╭─ EXCERPT TO READ
Affordable real-time Big Data with streaming analytics

In our CDN pops in various locations world-wide we analyze between 10.000 and 100.000 access log lines per second. We collect this data in order to be able to provide analytics and, even more important, billing information. The most important question is: How much data was served for each customer? This is information we need to collect and present in our control panel. Obviously it needs to be 100% correct. In our systems each log line holds over 20 fields. These fields need to analyzed in real-time. Real-time is a bit of a flexible concept. Some people claim that a 24 hour delay is still real-time. When we talk about real-time we aim for an update interval of half a minute.

So effectively our clusters need to analyze 2 millions of values per second and turn them into a set of 30 real-time analytics that update every 30 seconds.

There is only so little time

Let’s assume you are only willing to spend 10% extra on hardware to add analytics to your product, then the amount of time you can spend per data point is limited. If at peak time the average requests per second a machine is handling is 1000 and each machine is a dual hexacore server, then you can spend maximum of (1/1000)*16*0.10 = 0.0016 second = 1.6 millisecond per log line in a single threaded application for doing analytics CPU time. On I/O we can do a similar kind of calculation with disks instead of cores. You must agree that we are on a tight budget considering that a 15k SAS disk’s average seek time is 2 ms. Also note that it does not matter on which machine or tier this calculation happens as the budget stays the same.

Traditional Big Data approach

You collect all raw data that you have and you write it to a DFS (like Hadoop Distributed File System). Then you define MapReduce jobs to actually go over the data and aggregate it into a result format. That result is either stored in a NoSQL database, on a DFS or if sufficiently reduced into a relational database (like MySQL). To aggregate aggregated data we can read the result from disk and aggregate once more. In a very naive approach the disk I/O is high as the data would be written to log files on the edge, then read from the logs and written to the DFS and then read and written for each aggregation level and/or different kind of statistic.

Streaming analytics approach

streaming_statistics

Figure 1: An example of a streaming analytics infrastructure with the data flowing from left to right.

This approach is much simpler and performs better. We read the data directly from the log files as it is just written and probably still memory mapped, which reduces the I/O on the nodes. Updating all counters in RAM directly after the data is read for all resulting statistics is also relatively cheap. All these statistics are removed from RAM and sent upstream to an aggregation server with a certain interval (flush rate). On the aggregation server all counters are again updated in RAM and then written to disk in the final format. This final format is either in MySQL or in files on disk in the format that they will be queried.
╰─
## WORK TO DO
1. In the article on streaming analytics, what update interval is the aim when real-time is mentioned?
2. Carry on the article on streaming analytics, picking up after its last sentence.
╭─ PROVIDED MATERIAL
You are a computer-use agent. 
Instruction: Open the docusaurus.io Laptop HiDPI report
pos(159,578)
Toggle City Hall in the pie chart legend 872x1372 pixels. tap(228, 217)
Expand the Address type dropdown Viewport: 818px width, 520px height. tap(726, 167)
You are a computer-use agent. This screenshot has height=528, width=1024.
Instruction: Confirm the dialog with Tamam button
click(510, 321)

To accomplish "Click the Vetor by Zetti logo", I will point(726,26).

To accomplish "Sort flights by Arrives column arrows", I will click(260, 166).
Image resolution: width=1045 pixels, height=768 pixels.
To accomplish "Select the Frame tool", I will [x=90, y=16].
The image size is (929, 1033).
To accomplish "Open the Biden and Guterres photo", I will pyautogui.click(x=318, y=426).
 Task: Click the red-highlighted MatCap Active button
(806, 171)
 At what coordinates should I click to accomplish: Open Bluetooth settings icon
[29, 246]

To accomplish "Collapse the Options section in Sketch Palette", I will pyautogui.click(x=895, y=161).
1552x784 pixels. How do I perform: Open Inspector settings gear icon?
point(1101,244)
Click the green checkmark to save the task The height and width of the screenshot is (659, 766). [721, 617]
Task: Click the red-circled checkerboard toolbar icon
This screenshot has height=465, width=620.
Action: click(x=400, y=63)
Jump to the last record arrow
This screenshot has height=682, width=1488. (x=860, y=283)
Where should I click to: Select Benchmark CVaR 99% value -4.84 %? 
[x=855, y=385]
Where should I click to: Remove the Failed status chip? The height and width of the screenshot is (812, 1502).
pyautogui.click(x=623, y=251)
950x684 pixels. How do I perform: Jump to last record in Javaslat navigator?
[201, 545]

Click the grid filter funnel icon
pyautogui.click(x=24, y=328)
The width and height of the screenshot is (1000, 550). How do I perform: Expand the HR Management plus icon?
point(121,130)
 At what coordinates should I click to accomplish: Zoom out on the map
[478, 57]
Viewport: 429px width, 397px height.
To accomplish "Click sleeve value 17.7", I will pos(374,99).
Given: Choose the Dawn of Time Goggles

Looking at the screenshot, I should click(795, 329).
╰─
## ANSWERS BY TASK
1. Half a minute.

2.
I/O is limited, plenty of CPU

Most calculations done in analytics are extremely easy. It merely consists of counting occurrences. Sometimes only occurrences of certain combinations are counted and sometimes other fields are summed, like the amount of bytes transfered or seconds spent. Also note that the combination of a sum and a count can then lead to an average. These simple calculations do not require much CPU. But every time an number is to be incremented it needs to be read and written. And we need to realize that the amount of available I/O is also limited. Faster disks are expensive, especially when there is a need for high capacity.

RAM to the rescue

The only way to reduce the I/O is to keep the numbers in RAM (memory). This way they do not have to be read or written. This has it’s own disadvantage: your RAM capacity needs to be high or your result data needs to be small. Keeping the result data small is actually valuable. Humans cannot process tens of thousands of data points anyway, so why not reduce it to the most valuable information possible. Also, lets do it as early in the process as possible to not waste any expensive CPU, I/O or RAM. This is how the streaming analytics work. Log files are only written to disk once (on the edge nodes) and then processed in RAM, aggregated in RAM, sent over HTTP to a central server, where they are again aggregated in RAM to be removed and inserted in a traditional relational database, since they are sufficiently reduced in size.

MySQL is not so bad

MySQL can actually do many inserts or update queries per second. On my SSD-driven i5 laptop when using a non-optimized (default) MySQL with extended queries I got over 15.000 values updated per second. Which was a lot higher than I assumed was possible. If it is needed you can store large sets of values in text fields in MySQL (in the resulting json format) to reduce load on MySQL, but also give up the flexibility to query it any way you like. The flush rate tells us how often the aggregated analytics are sent upstream. Lowering the flush rate increases the total delay in the analytics, but on the other hand lowers the amount of writes needed on MySQL. This is easy to see, as every counter that is updated is then updated less frequently and with a larger increment.

High availability

When a node in the system goes down it clearly does not do any traffic anymore so it does also not have to do statistics. If the aggregation or MySQL server goes down, the nodes can stop further log analysis to only continue once the server(s) are available again. Web nodes are typically configured to hold several days of logging information on disks, so this would not cause a problem. The nodes may have a little higher load when they are trying to keep up for lost time, but the speed during recovery can easily be throttled to minimize this problem.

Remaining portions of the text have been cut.